A number of studies have sought to identify patient characteristics and laboratory parameters that might predict for 5-FU toxicity. The second aspect of this trial was an assessment of likely predictors of toxicity in patients treated with capecitabine. A number of parameters were considered based on previous work with antifolate drugs (Calvert, 2002; Niyikiza et al, 2002). These included vitamin B12, serum and red cell folate and homocysteine. Based on previously published work, it was anticipated that there would not be a high incidence of grades 3 and 4 toxicity. Therefore, we planned to group grades 0 and 1 toxicity and grades 2 and 3 toxicity for analysis. Grade 2 mucositis, diarrhoea and HFS are significant toxicities, impacting negatively on quality of life and often necessitate treatment interruption, and predict for greater toxicity with subsequent courses, especially HFS. We found no significant relationship between toxicity and baseline values for serum vitamin B12, red cell folate or homocysteine. A significant relationship, however, was observed between high pretreatment concentrations of serum folate, and a higher incidence of grade 2/3 toxicity during cycle 1 (P=0.02). This association remained significant for the entire treatment period (P=0.04). In particular, a higher incidence of grade 2/3 diarrhoea and nausea and vomiting was seen during cycle 1. These results are contrary to studies in the antimetabolites, in which low levels of serum folate, as indicated by a raised serum homocysteine level, were associated with worse toxicity (Bunn et al, 2001; Niyikiza et al, 2002). This difference may be explained by the different mechanism of action of the antifolates. The antifolates compete with naturally occurring folate for active moieties on folate-dependent enzymes. Depletion in the level of intracellular folate will therefore lead to increased toxicity. Furthermore, the level of intracellular folate feeds back to inhibit the polyglutamation of antifolates, limiting toxicity. It could be hypothesised that increased serum folate results in an increase in the reduced folate pool and hence increased TS inhibition, increased drug activity and, therefore, increased toxicity. This, however, remains to be further elucidated. Furthermore, as only 36 folate samples were available for analysis, these results need to be interpreted with caution and a larger study needs to be conducted to confirm these results.

It is unclear why serum folate and not red cell folate should be correlated with worse toxicity. Serum folate levels are indicative of the immediate folate pool and changes with dietary intake. Red cell folate is the polyglutamated form of folate and is a measure of intracellular folate and therefore does not fluctuate on a daily basis. We could speculate then that because of the addition of a glutamate residue, red cell folate may perhaps be less mobile and therefore be unable to participate in enzymatic reactions, while serum folate may be more mobile.

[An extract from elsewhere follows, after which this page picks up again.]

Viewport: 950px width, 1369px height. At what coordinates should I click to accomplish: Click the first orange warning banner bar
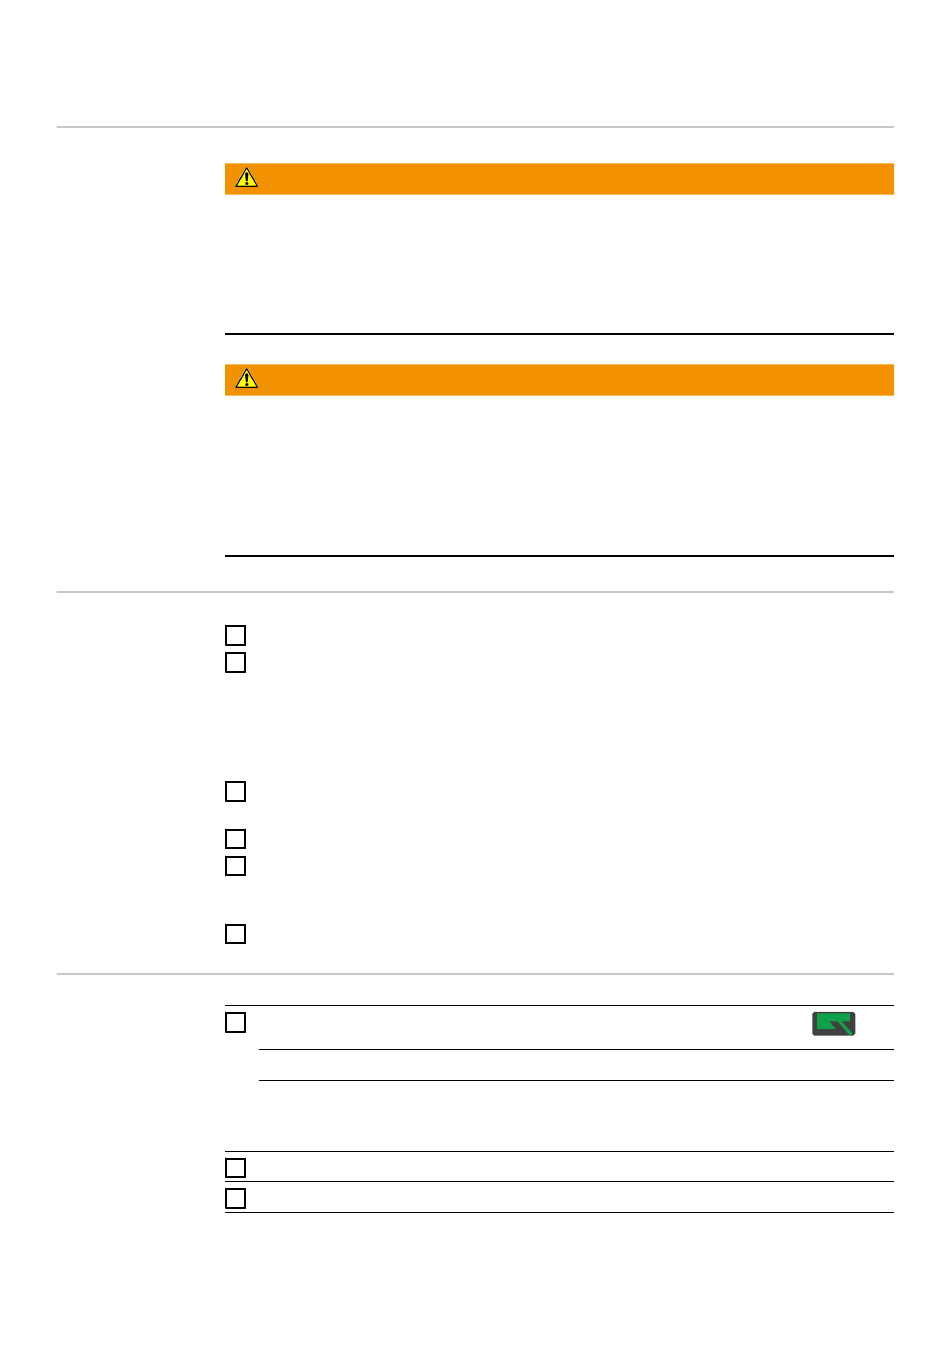point(559,178)
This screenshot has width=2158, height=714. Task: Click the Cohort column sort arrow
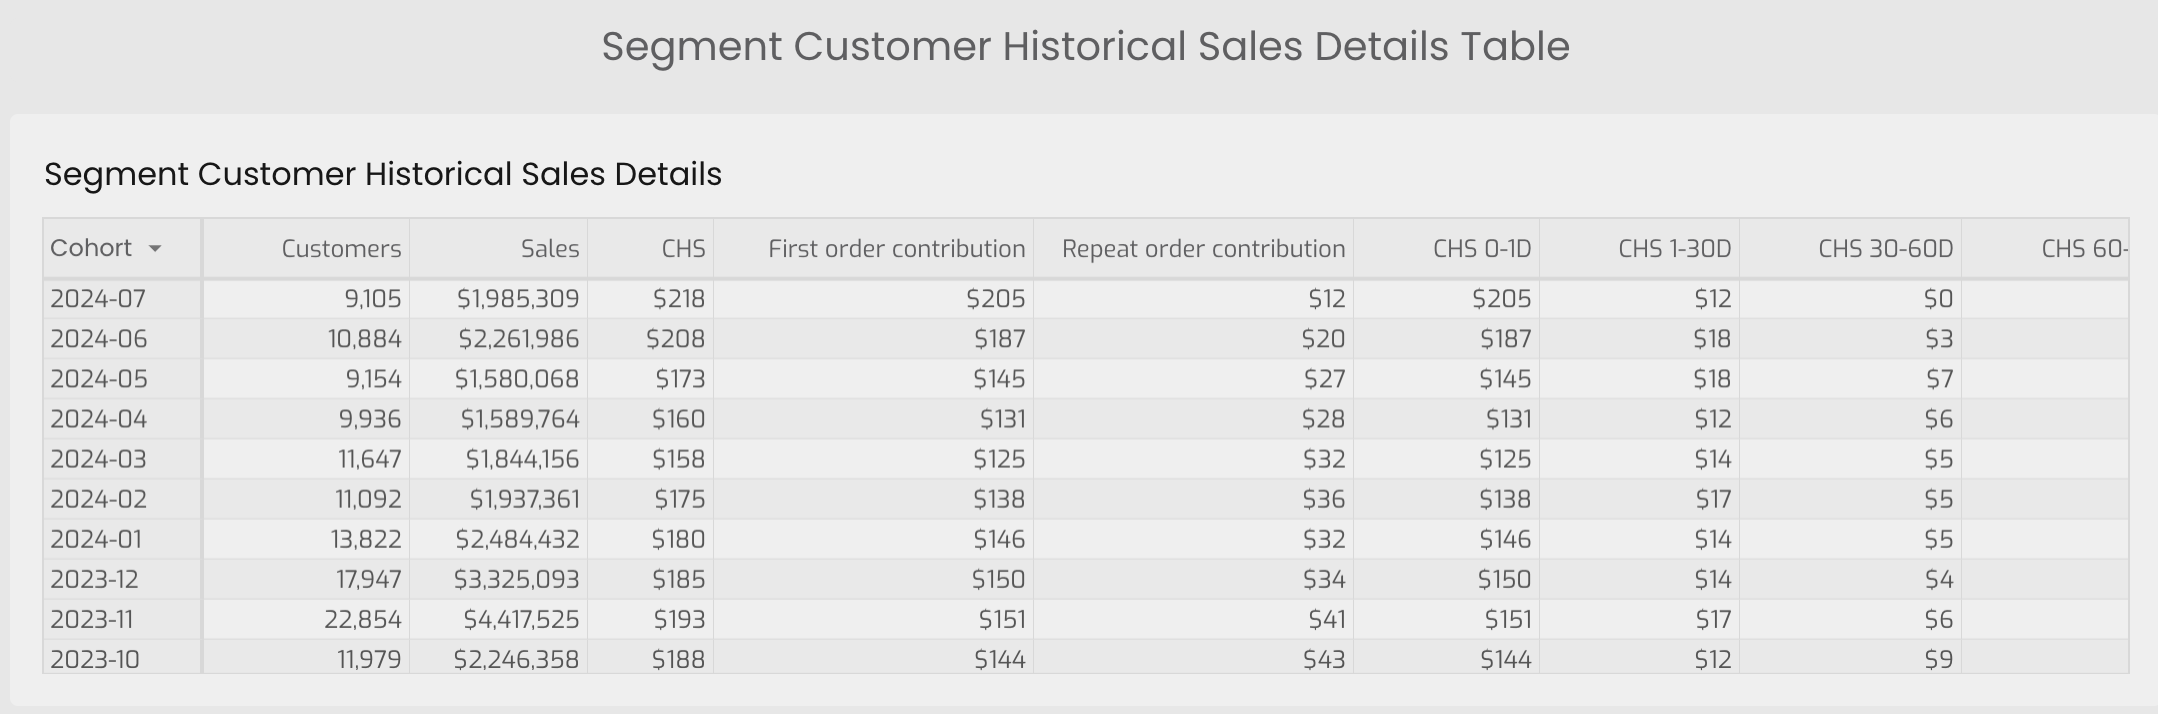click(155, 249)
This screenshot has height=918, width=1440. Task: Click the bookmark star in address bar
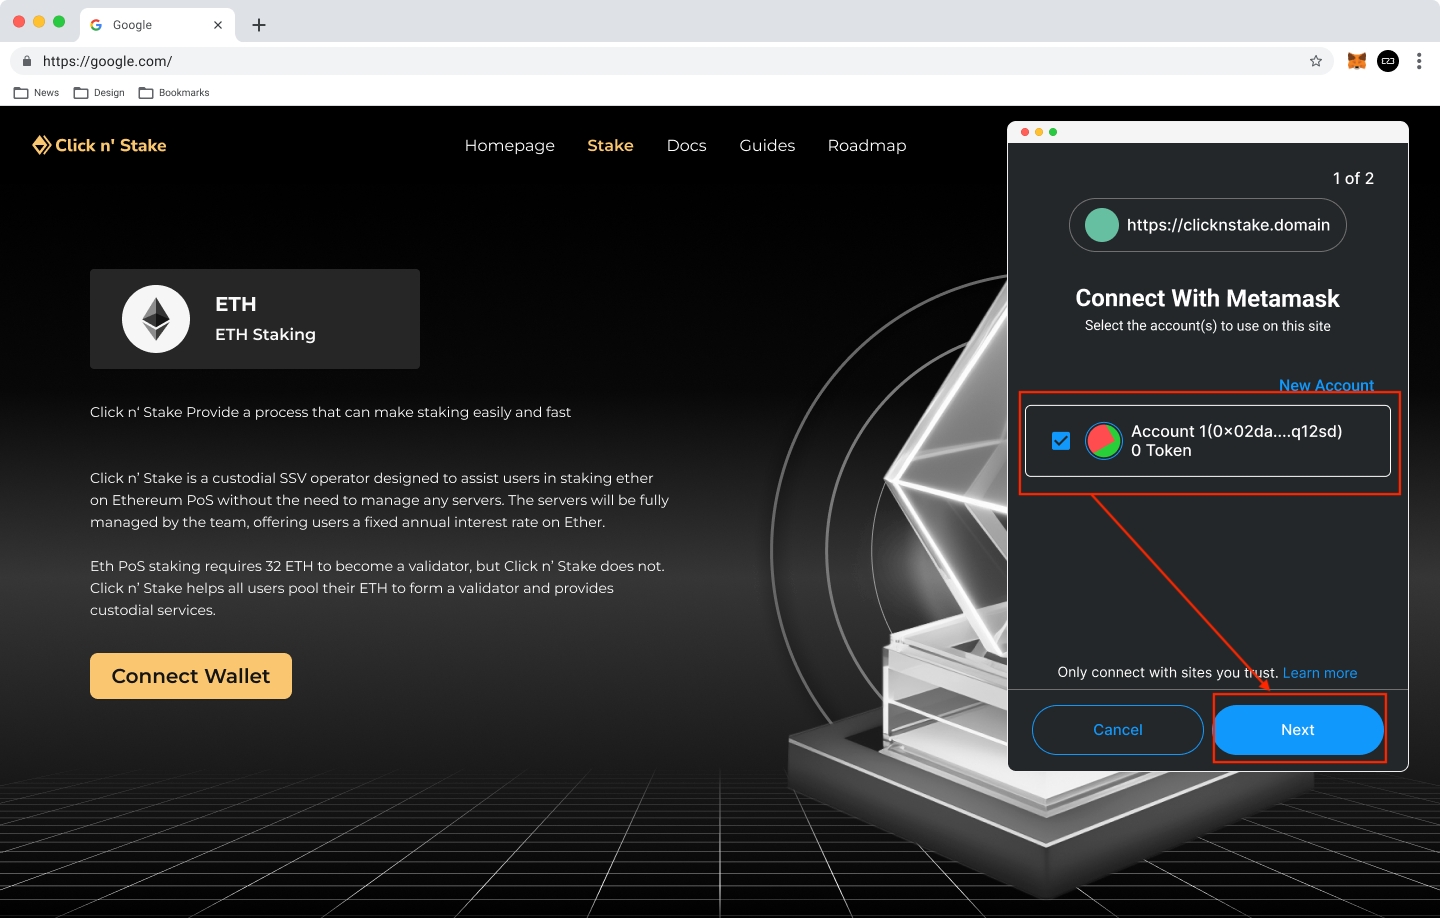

We conclude that fixed-dose capecitabine is both an effective and well-tolerated treatment for patients with metastatic colorectal cancer. It allows simplification and ease of dosing, not only from the point of dose calculation but also because the initial dose (and any possible dose reductions) can be simply made up using the 500-mg tablet. This provides convenience for the patient and avoids potential confusion that might lead to miss-dosing by confusion between 500 and 150-mg tablets. The current results also suggest that a high pretreatment concentration of serum folate may be predictive of increased toxicity from capecitabine. This observation requires further investigation.